■ Data records ■
···

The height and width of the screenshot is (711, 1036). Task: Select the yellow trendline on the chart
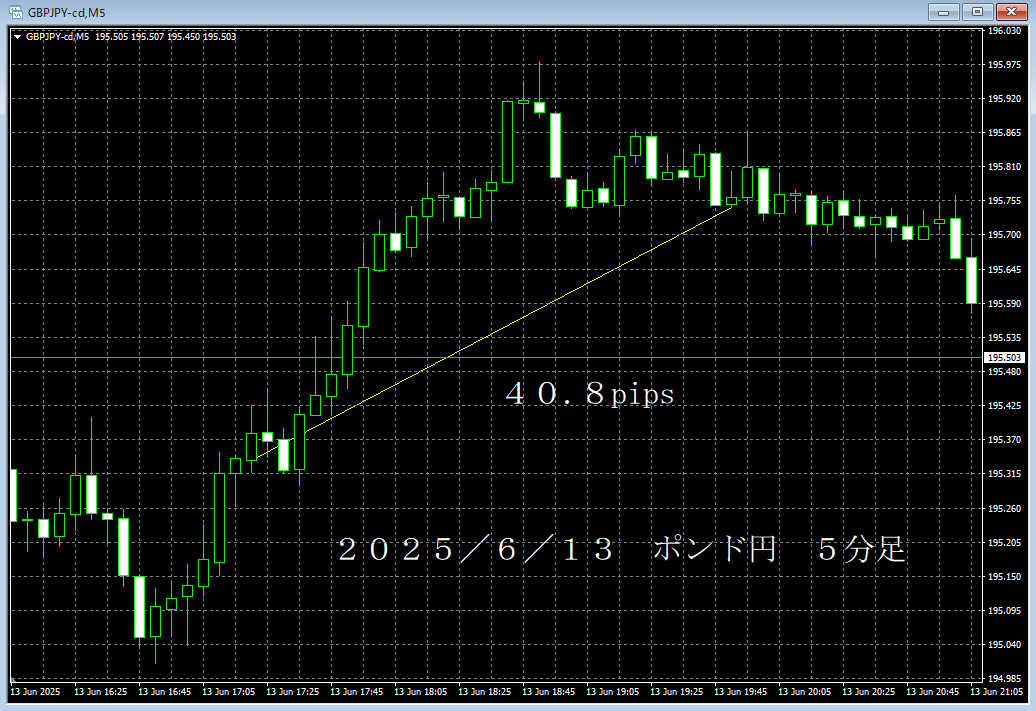pos(520,320)
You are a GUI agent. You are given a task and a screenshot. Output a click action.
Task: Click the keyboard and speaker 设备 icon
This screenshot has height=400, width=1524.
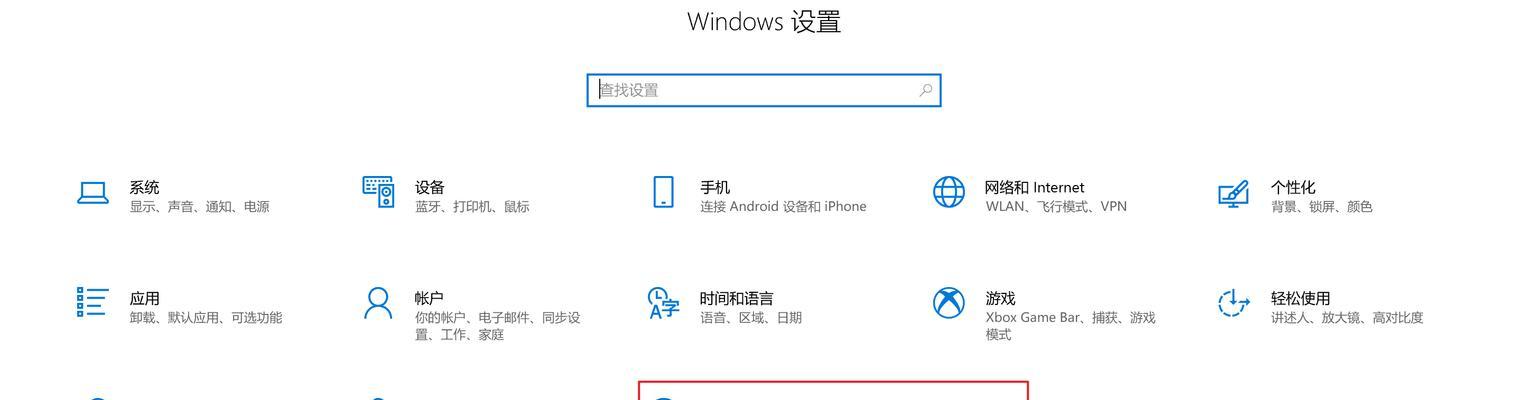378,192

···

■ Problem ■
Leaving the pictures aside, transcribe the entire listing exactly.

■ Result below ■
The height and width of the screenshot is (711, 1036). Task: Select the yellow trendline on the chart
pos(520,320)
You are a GUI agent. You are given a task and a screenshot. Output a click action.
Task: Click the keyboard and speaker 设备 icon
This screenshot has height=400, width=1524.
378,192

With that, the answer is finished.